La sofferenza che gravava sulle prime generazioni fortunatamente non si è trasmessa alle successive. La rabbia dell’incomunicabilità non ha più ragion d’essere perché l’ostacolo della lingua è stato naturalmente superato fin dalla scuola materna. Con l’accesso alla formazione professionale degli stranieri alla pari degli svizzeri sono andate via via scomparendo anche le differenze delle carriere e delle posizioni professionali. Sono radicalmente mutati anche i rapporti di lavoro e le relazioni sociali. In altri termini, l’integrazione ha creato attorno ai giovani di seconda e terza generazione un contesto sociale completamente diverso da quello dei loro padri e antenati. E’ dunque comprensibile che essi non abbiano affatto bisogno di un mondo parallelo «italiano», sicuramente non dell’associazionismo tradizionale italiano, ma nemmeno di quello più recente regionale e nazionale estremamente politicizzato e orientato quasi esclusivamente all’Italia.
Il problema della trasmissione dei valori è altra cosa, ma anche al riguardo occorre una certa prudenza nell’esprimere giudizi severi. Alcuni dei valori molto presenti nella prima generazione sono mutati nel tempo e riguardano l’intera società. Si pensi ad esempio al diverso modo di considerare il rispetto della famiglia o lo spirito di sacrificio o l’attaccamento al lavoro. Altri valori invece sono passati per intero, ma hanno nei giovani applicazioni differenti. Si pensi alla tenacia nello studio e nel lavoro, che ha portato molti giovani di seconda e terza generazione a carriere professionali di prim’ordine. Si pensi anche alla solidarietà e al volontariato, anche se vengono coniugati dai giovani d’oggi in altre forme rispetto all’associazionismo. Senza dimenticare che ai giovani d’oggi vanno riconosciuti anche capacità e valori nuovi rispetto a quelli del passato. Basti ricordare la loro apertura mentale, la notevole capacità di adattamento, l’accentuata capacità di apprendimento e d’interagire, un rapporto col denaro e col risparmio più sano che in passato, ecc.

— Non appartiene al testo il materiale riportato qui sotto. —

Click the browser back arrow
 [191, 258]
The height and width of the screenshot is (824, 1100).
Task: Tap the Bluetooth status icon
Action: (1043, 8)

Ciò che spesso nelle discussioni tra soli adulti non si riesce a capire è che i giovani italiani sono necessariamente «diversi» dalle generazioni precedenti e anche quando li si vuole considerare a tutti gli effetti «italiani» si dimentica che sono italiani in un modo «diverso» dai giovani che vivono in Italia. I giovani nati e cresciuti in Svizzera, anche se col solo passaporto italiano, sono molto probabilmente più svizzeri che italiani, perché hanno modi di pensare e di vivere fortemente impregnati della cultura locale. E questa diversità non è un minus, di cui eventualmente farsi colpa, ma una ricchezza, che va compresa, rispettata e valorizzata.